====== Provided information

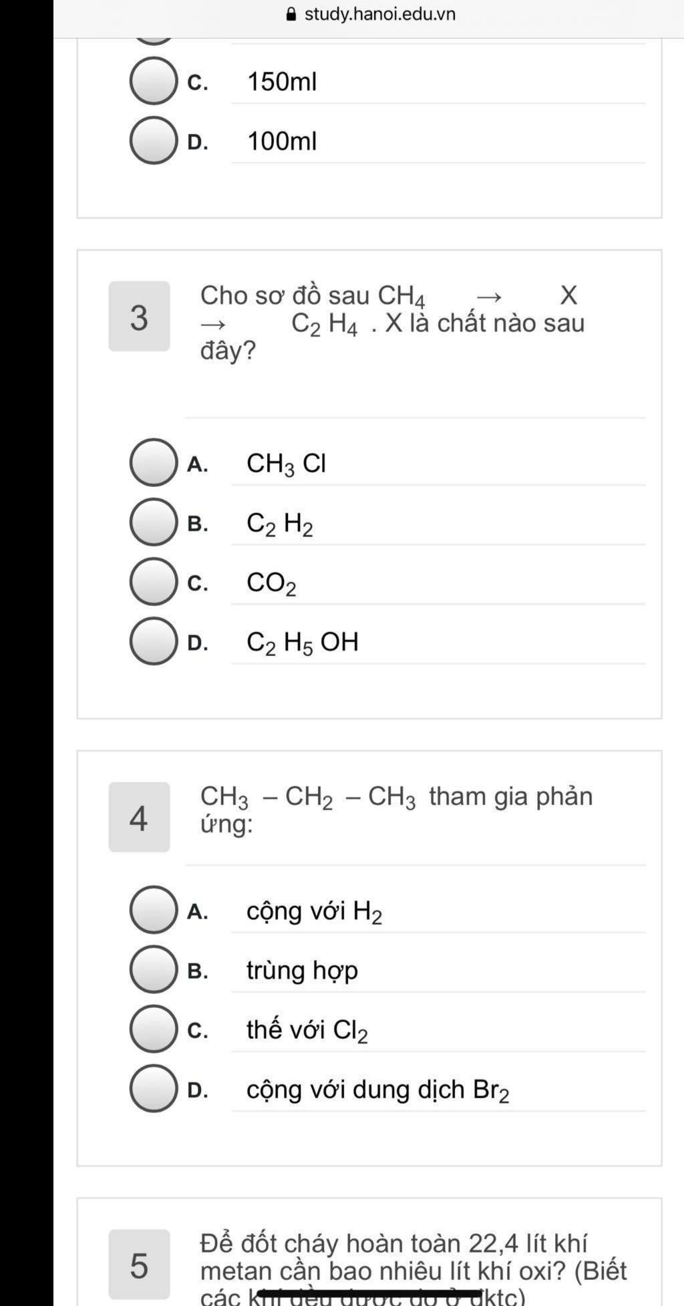Select 'cộng với dung dịch Br2' radio

[154, 1089]

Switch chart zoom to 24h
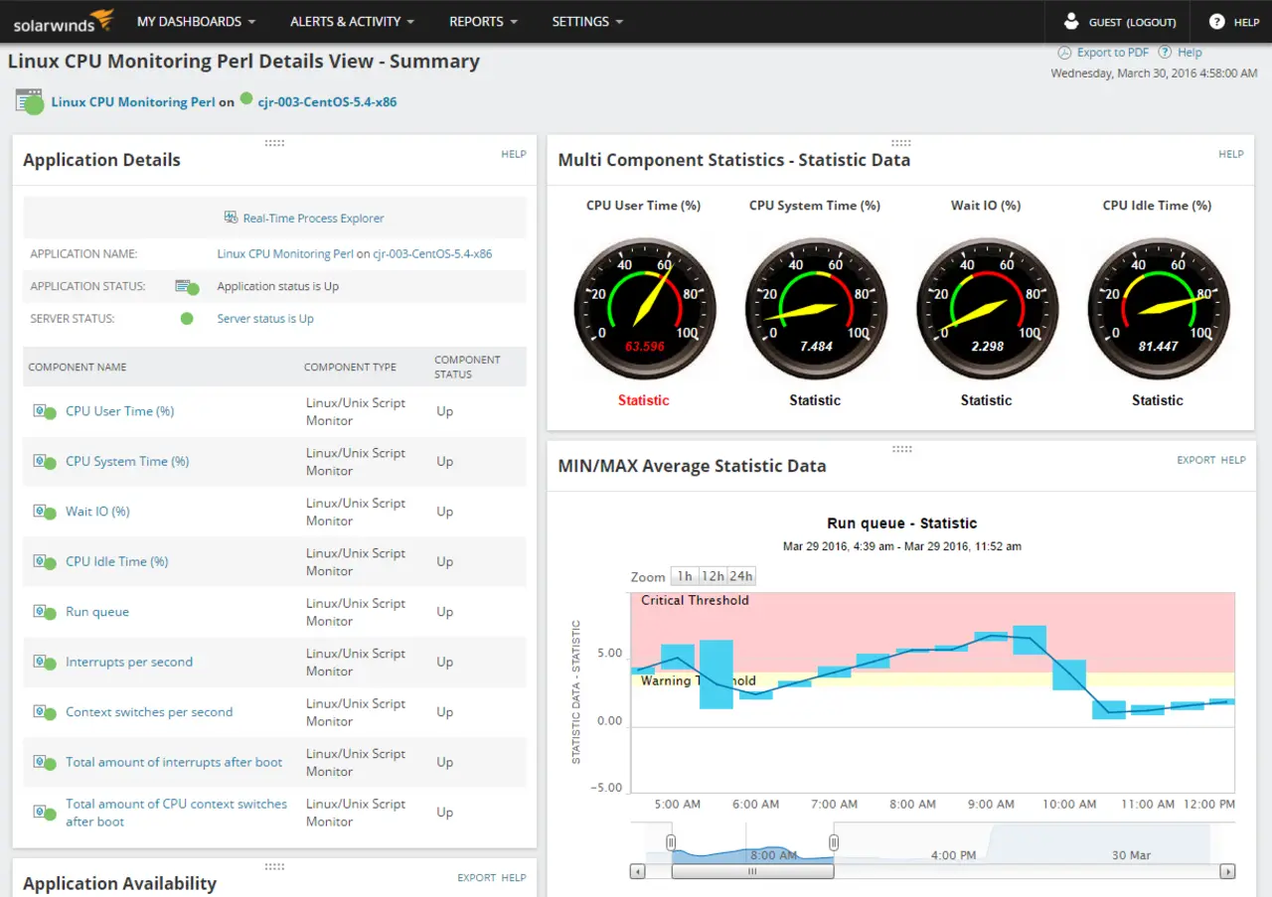741,576
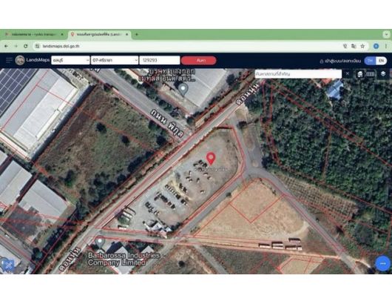Reload the page with refresh icon

point(25,46)
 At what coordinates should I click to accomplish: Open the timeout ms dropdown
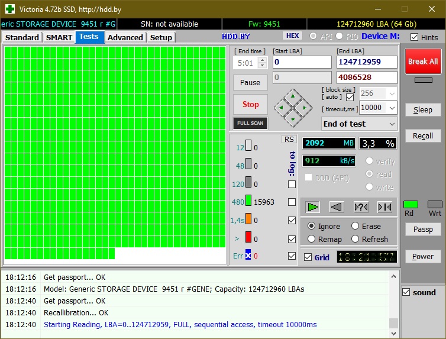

============

### Activity
Repeat exactly the lines from the one containing "Switch chart zoom to 24h" to the last line of the data above, both included, and write no pictures into the copy.

### Response
Switch chart zoom to 24h
741,576
Reload the page with refresh icon

point(25,46)
 At what coordinates should I click to accomplish: Open the timeout ms dropdown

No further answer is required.